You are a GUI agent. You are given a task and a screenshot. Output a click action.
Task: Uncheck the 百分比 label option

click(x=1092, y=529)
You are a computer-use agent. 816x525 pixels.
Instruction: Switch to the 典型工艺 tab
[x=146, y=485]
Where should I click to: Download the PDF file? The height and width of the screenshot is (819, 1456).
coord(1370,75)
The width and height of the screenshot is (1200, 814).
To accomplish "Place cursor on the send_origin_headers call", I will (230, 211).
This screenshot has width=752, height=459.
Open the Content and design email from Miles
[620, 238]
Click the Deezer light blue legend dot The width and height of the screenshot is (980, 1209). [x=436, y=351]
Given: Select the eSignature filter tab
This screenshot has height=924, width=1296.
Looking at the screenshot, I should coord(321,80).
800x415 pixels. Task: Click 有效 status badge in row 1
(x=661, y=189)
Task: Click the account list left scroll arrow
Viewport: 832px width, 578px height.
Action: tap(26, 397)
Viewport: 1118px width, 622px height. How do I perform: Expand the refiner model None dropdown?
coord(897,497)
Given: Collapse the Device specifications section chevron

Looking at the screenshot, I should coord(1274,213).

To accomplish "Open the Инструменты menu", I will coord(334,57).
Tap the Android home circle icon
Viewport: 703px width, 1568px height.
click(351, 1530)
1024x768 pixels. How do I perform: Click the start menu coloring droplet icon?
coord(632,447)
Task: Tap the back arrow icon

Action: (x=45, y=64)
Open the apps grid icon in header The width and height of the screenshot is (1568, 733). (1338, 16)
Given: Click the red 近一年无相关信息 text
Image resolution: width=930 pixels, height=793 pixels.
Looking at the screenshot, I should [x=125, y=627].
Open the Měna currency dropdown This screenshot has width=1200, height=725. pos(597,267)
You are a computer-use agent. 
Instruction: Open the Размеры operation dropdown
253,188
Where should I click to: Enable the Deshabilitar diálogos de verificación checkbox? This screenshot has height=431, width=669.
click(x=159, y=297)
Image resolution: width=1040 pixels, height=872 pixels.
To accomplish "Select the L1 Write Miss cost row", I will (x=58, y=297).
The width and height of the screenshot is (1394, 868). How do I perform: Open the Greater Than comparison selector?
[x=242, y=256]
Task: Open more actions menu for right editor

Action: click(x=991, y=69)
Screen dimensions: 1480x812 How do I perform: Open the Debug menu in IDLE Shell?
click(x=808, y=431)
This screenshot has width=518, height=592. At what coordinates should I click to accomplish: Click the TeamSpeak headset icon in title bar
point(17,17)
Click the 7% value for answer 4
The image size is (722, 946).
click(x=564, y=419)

────────────────

## What is being asked:
Copy everything from the line containing "I will coord(334,57)." down to the line containing "Open the Měna", replacing "dropdown" with "selector" and leaving the rest unchanged.

## In response:
To accomplish "Open the Инструменты menu", I will coord(334,57).
Tap the Android home circle icon
Viewport: 703px width, 1568px height.
click(351, 1530)
1024x768 pixels. How do I perform: Click the start menu coloring droplet icon?
coord(632,447)
Task: Tap the back arrow icon

Action: (x=45, y=64)
Open the apps grid icon in header The width and height of the screenshot is (1568, 733). (1338, 16)
Given: Click the red 近一年无相关信息 text
Image resolution: width=930 pixels, height=793 pixels.
Looking at the screenshot, I should [x=125, y=627].
Open the Měna currency selector This screenshot has width=1200, height=725. pos(597,267)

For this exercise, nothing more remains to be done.